> [What to produce]:
Restate the data that follows exactly as it stands, beginning with the first line and ending with the line that contains "This screenshot has height=915, width=662.".

↓↓↓

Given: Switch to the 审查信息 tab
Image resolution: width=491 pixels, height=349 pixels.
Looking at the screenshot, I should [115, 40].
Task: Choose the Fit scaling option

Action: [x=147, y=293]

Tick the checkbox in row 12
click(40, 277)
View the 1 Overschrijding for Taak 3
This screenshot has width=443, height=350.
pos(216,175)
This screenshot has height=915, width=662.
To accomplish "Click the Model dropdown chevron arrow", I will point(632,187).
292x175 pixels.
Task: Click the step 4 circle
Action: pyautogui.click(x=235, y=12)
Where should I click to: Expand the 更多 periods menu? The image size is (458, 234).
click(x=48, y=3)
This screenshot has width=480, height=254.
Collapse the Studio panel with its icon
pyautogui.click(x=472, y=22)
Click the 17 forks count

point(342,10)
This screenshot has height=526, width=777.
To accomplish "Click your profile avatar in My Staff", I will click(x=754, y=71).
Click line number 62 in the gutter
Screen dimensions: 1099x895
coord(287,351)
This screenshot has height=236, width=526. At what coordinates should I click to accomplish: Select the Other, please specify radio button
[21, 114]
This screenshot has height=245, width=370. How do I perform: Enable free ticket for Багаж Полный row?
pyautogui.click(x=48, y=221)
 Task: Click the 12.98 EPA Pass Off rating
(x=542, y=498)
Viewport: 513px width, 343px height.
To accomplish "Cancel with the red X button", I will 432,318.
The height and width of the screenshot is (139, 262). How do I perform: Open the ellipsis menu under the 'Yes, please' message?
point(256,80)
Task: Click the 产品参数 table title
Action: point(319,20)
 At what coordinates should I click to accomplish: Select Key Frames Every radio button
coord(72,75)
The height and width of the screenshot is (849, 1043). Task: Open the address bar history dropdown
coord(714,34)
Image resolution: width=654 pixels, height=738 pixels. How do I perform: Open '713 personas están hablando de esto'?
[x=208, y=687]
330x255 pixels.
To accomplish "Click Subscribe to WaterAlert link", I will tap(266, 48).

↑↑↑

> [Task output]:
Given: Switch to the 审查信息 tab
Image resolution: width=491 pixels, height=349 pixels.
Looking at the screenshot, I should [115, 40].
Task: Choose the Fit scaling option

Action: [x=147, y=293]

Tick the checkbox in row 12
click(40, 277)
View the 1 Overschrijding for Taak 3
This screenshot has width=443, height=350.
pos(216,175)
This screenshot has height=915, width=662.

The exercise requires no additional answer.